If either side's chain breaks (pohc/validate returns valid: false), the session is suspect — but the rest of both chains is still valid. The handshake doesn't depend on continuous chain liveness; it depends on the rows that exist being immutable.
What this gives you that a TLS handshake doesn't
- Both parties' acks are on the entangled state. A TLS handshake leaves no on-chain record. M2M does. If the session is later disputed, you have proof of who agreed to what at which Zeqond.
- Symmetric, neither side trusted. Each party drives their own contract on their own state machine. Neither side can unilaterally change the other's record.

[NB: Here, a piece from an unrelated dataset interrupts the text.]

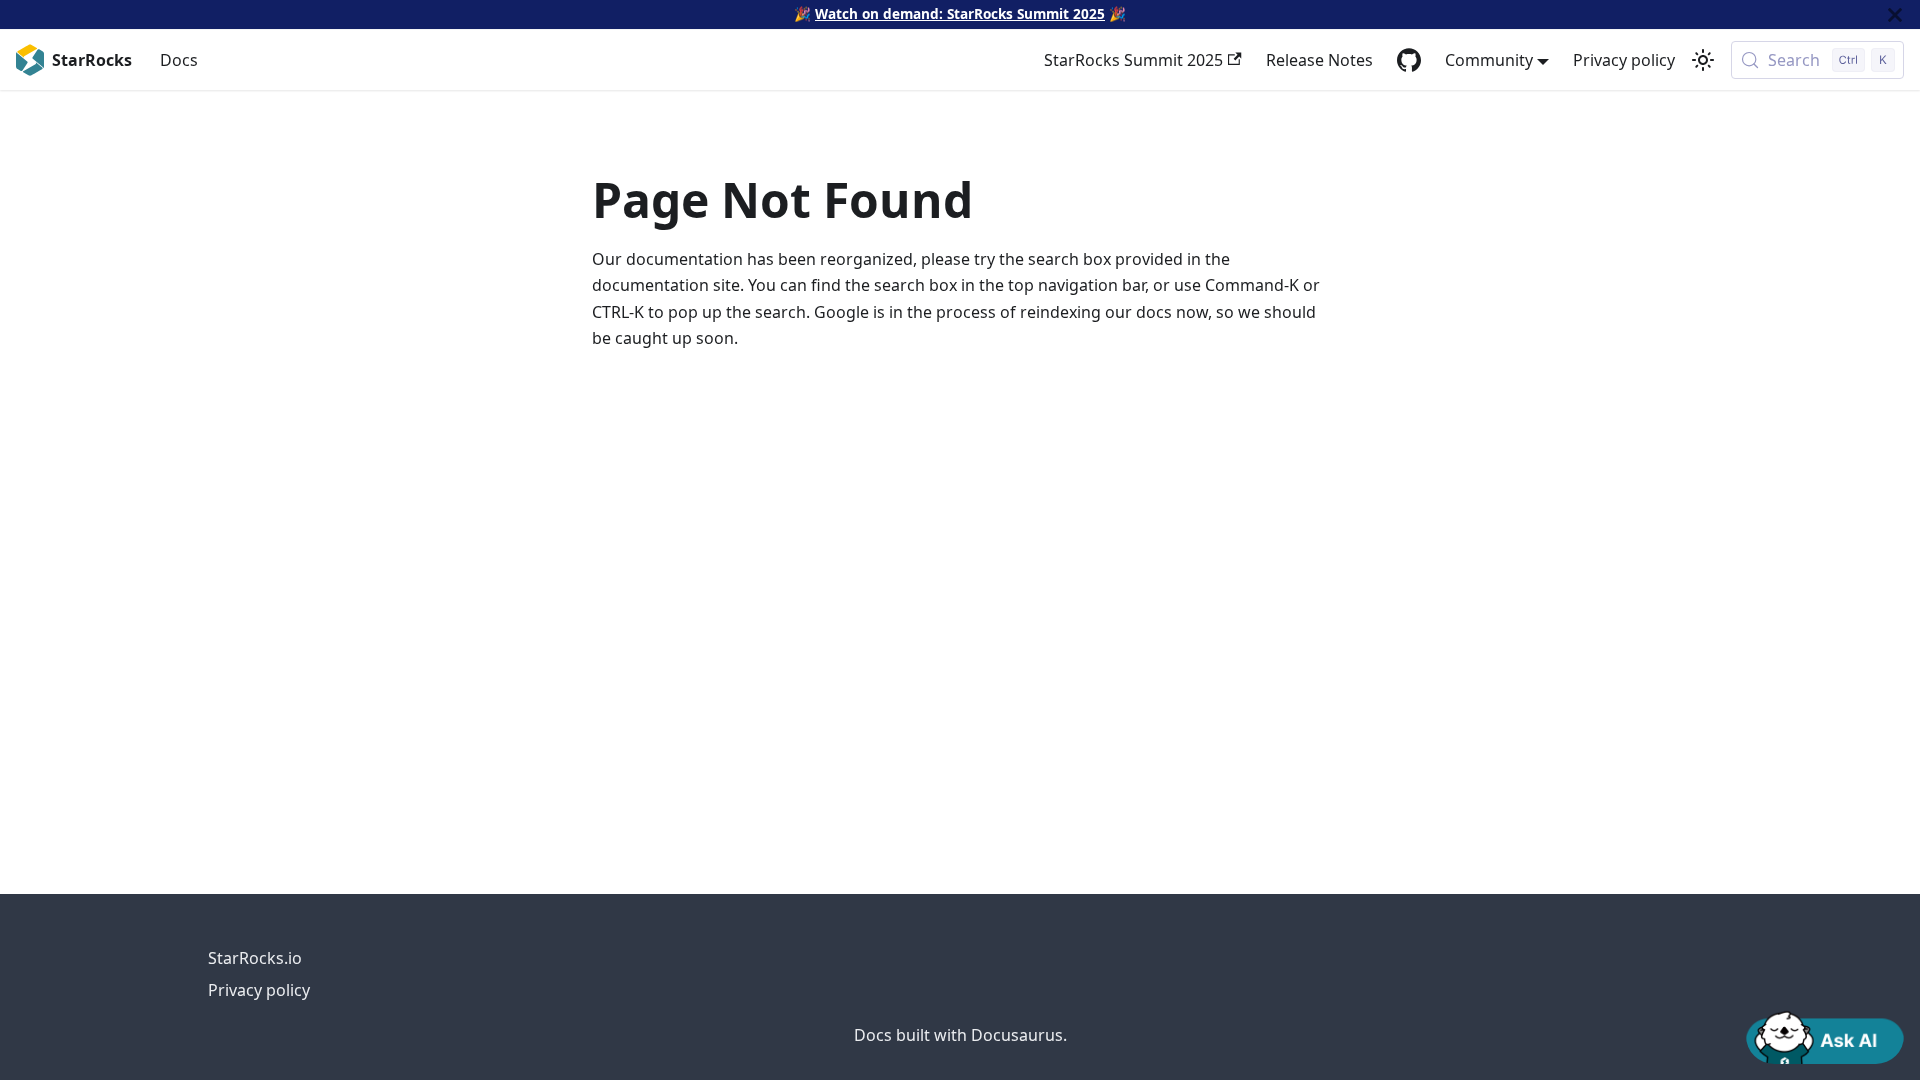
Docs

- Tally tokens for receipts. Each successful transition mints a tally token. Both parties hold tokens stating "this handshake step happened with this peer at this Zeqond."
- Compatible with off-chain transport. The framework witnesses the handshake; the actual session traffic flows over your favorite transport (WebRTC, libp2p, raw TCP, anything).
When NOT to use this
- If you need fast (sub-Zeqond) handshakes for a real-time game, the entangled state commit adds latency. Use TLS or QUIC and beacon to your machine for retroactive auditability.
- If you don't care about audit, a normal Diffie-Hellman + signature is enough. M2M handshake is overkill if no one will ever ask "did this session exist?"
For the typical case — two services that want a stateful, audited, peer-to-peer relationship — a custom handshake contract is the substrate.